I don't regret all the business-type work I've had to do these past three months. Apart from paying the bills, the money generated provides for a stable future for my little nuclear family and permits the occassional lapse into indulgence (I surprised
Nikki with a copy of her beloved childhood book
"The Borrible Trilogy" by Michael de Larrabeiti and completed, for myself, all five volumes of Bill Willingham's "Fables"). But I do need to write, sometimes for no other reason than to keep a degree of sanity or to persuade myself that I am still able to actually do so. Writers must keep writing, even if it occurs in painful little spurts interrupted by tracks of seemingly geological time (by which, as you know, things like the formation of diamonds are measured).

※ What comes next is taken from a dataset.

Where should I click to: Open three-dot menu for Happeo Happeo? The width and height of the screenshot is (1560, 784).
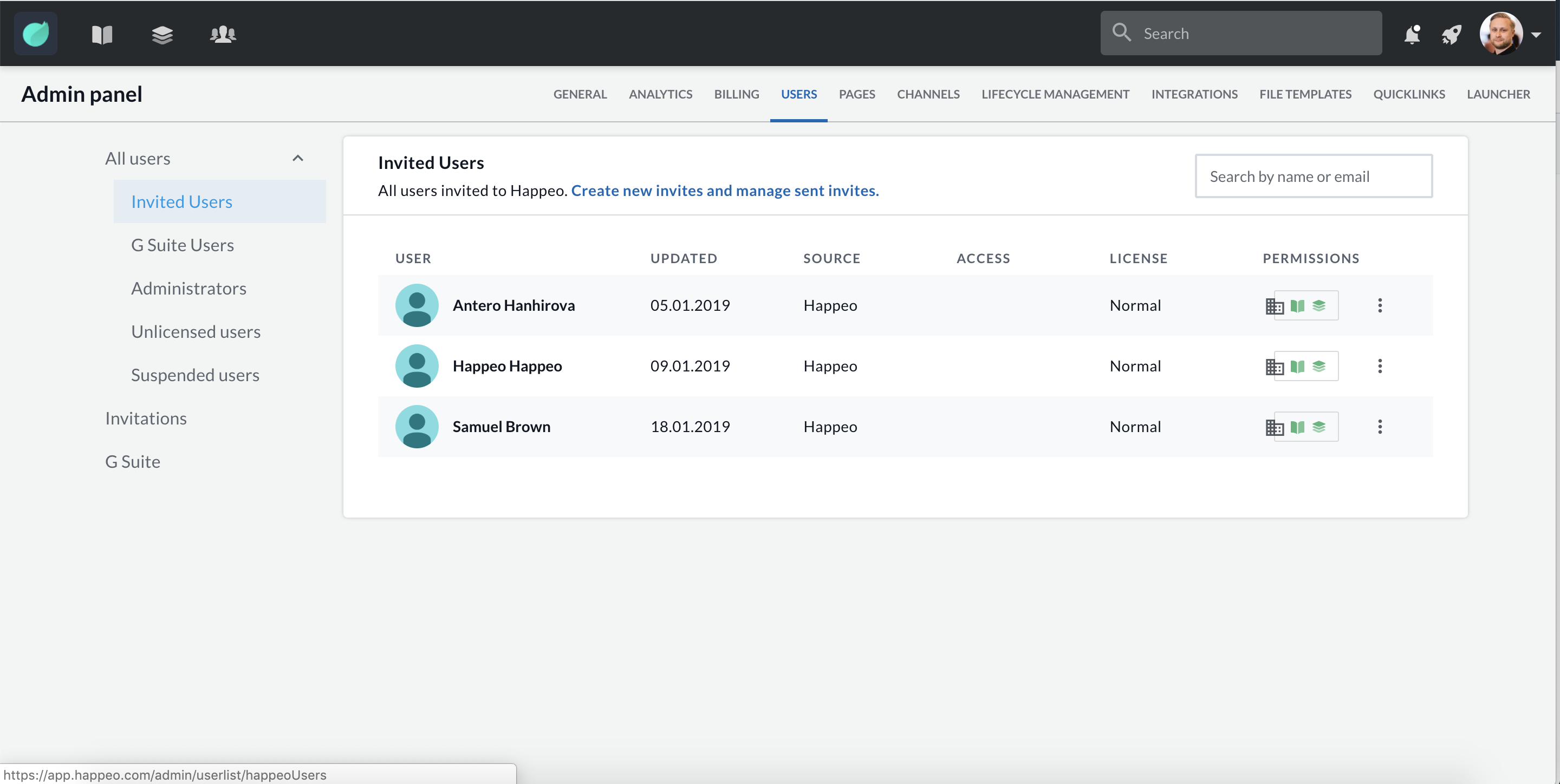click(1380, 365)
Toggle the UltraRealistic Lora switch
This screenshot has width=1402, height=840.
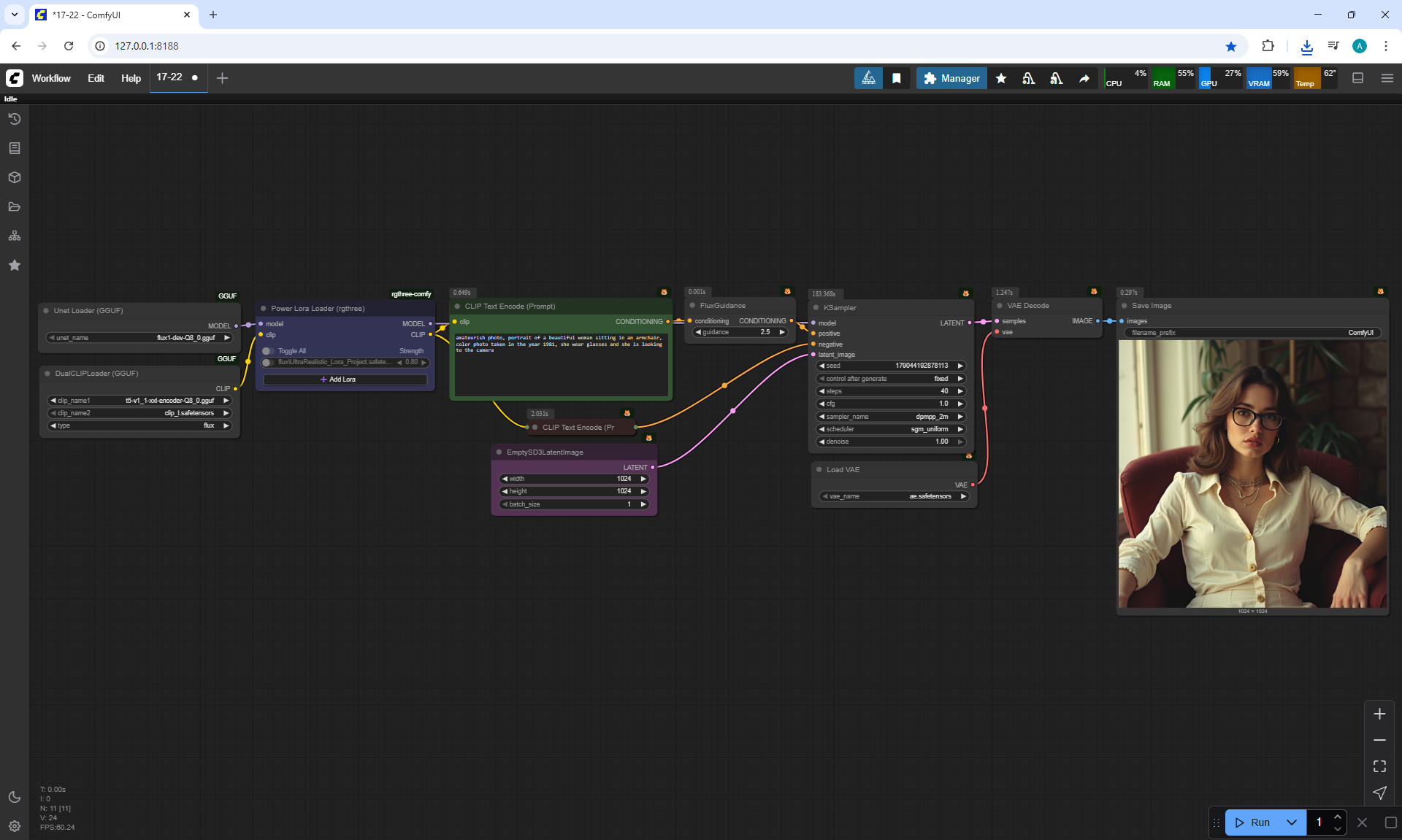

I also plan to read. A lot. A small pile of books has been gathering dust in our home, and really, writers need to read. A lot. Pick a reason, any reason: for pleasure, for research, for ideas, for inspiration, for release, for conceit, to keep abreast of things, whatever. I have fiction and non-fiction (and this season I'm more excited about the non-fiction) to bite into.
Plus, I've received a number of stories and plays from other writers requesting critiques, comments and observations and I fully intend to reply to all. I am, by no means, the best writer around or the best resource person to ask, but if I can somehow help a fellow writer along, I will attempt to do so - if it is within my means. This will take the most time, though, so I ask everyone who sent me something to be patient, and to prod me with a gentle email reminder a few weeks from now.
So, lots to do, lots to do. I feel invigorated already.